• TASK
Exactly as written, output each of the entries below.

• RECORDS SUPPLIED
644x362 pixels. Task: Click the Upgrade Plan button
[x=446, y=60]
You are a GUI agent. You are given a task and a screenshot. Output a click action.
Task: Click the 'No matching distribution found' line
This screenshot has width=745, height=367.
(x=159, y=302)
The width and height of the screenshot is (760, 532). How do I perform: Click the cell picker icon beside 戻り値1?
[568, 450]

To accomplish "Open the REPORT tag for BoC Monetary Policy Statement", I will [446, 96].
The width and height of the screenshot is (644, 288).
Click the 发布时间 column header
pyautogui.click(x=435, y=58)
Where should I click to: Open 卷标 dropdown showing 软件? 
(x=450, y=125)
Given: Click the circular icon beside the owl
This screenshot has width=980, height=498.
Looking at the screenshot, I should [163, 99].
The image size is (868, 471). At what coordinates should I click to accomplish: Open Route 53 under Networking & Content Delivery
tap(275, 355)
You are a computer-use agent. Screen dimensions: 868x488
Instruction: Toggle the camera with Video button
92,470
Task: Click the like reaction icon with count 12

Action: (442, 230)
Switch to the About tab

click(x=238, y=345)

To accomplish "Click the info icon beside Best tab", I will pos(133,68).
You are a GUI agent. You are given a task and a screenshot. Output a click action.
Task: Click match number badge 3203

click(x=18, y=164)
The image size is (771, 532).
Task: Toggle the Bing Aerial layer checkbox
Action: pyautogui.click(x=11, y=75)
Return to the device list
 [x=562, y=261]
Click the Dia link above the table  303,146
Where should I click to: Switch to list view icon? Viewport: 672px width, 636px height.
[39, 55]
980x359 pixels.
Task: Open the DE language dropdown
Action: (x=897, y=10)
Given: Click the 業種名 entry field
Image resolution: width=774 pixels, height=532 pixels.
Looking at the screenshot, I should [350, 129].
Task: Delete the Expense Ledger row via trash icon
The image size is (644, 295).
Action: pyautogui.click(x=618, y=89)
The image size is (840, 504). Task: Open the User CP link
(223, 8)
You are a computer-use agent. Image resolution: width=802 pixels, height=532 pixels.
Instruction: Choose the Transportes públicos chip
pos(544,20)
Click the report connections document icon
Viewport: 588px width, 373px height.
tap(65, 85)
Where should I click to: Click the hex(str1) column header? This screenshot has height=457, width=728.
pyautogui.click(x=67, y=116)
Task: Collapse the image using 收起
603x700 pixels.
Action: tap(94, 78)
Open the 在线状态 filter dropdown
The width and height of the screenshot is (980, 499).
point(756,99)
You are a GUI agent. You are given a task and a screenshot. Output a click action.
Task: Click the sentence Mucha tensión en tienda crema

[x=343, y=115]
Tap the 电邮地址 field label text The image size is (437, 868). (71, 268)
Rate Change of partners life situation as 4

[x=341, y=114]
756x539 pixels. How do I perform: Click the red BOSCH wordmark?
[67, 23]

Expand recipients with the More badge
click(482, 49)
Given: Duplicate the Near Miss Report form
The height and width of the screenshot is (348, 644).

• ANSWER TO THE PROBLEM
644x362 pixels. Task: Click the Upgrade Plan button
[x=446, y=60]
You are a GUI agent. You are given a task and a screenshot. Output a click action.
Task: Click the 'No matching distribution found' line
This screenshot has width=745, height=367.
(x=159, y=302)
The width and height of the screenshot is (760, 532). How do I perform: Click the cell picker icon beside 戻り値1?
[568, 450]

To accomplish "Open the REPORT tag for BoC Monetary Policy Statement", I will [446, 96].
The width and height of the screenshot is (644, 288).
Click the 发布时间 column header
pyautogui.click(x=435, y=58)
Where should I click to: Open 卷标 dropdown showing 软件? 
(x=450, y=125)
Given: Click the circular icon beside the owl
This screenshot has width=980, height=498.
Looking at the screenshot, I should [163, 99].
The image size is (868, 471). At what coordinates should I click to accomplish: Open Route 53 under Networking & Content Delivery
tap(275, 355)
You are a computer-use agent. Screen dimensions: 868x488
Instruction: Toggle the camera with Video button
92,470
Task: Click the like reaction icon with count 12

Action: (442, 230)
Switch to the About tab

click(x=238, y=345)

To accomplish "Click the info icon beside Best tab", I will pos(133,68).
You are a GUI agent. You are given a task and a screenshot. Output a click action.
Task: Click match number badge 3203

click(x=18, y=164)
The image size is (771, 532).
Task: Toggle the Bing Aerial layer checkbox
Action: pyautogui.click(x=11, y=75)
Return to the device list
 [x=562, y=261]
Click the Dia link above the table  303,146
Where should I click to: Switch to list view icon? Viewport: 672px width, 636px height.
[39, 55]
980x359 pixels.
Task: Open the DE language dropdown
Action: (x=897, y=10)
Given: Click the 業種名 entry field
Image resolution: width=774 pixels, height=532 pixels.
Looking at the screenshot, I should [350, 129].
Task: Delete the Expense Ledger row via trash icon
The image size is (644, 295).
Action: pyautogui.click(x=618, y=89)
The image size is (840, 504). Task: Open the User CP link
(223, 8)
You are a computer-use agent. Image resolution: width=802 pixels, height=532 pixels.
Instruction: Choose the Transportes públicos chip
pos(544,20)
Click the report connections document icon
Viewport: 588px width, 373px height.
tap(65, 85)
Where should I click to: Click the hex(str1) column header? This screenshot has height=457, width=728.
pyautogui.click(x=67, y=116)
Task: Collapse the image using 收起
603x700 pixels.
Action: tap(94, 78)
Open the 在线状态 filter dropdown
The width and height of the screenshot is (980, 499).
point(756,99)
You are a GUI agent. You are given a task and a screenshot. Output a click action.
Task: Click the sentence Mucha tensión en tienda crema

[x=343, y=115]
Tap the 电邮地址 field label text The image size is (437, 868). (71, 268)
Rate Change of partners life situation as 4

[x=341, y=114]
756x539 pixels. How do I perform: Click the red BOSCH wordmark?
[67, 23]

Expand recipients with the More badge
click(482, 49)
Given: Duplicate the Near Miss Report form
The height and width of the screenshot is (348, 644).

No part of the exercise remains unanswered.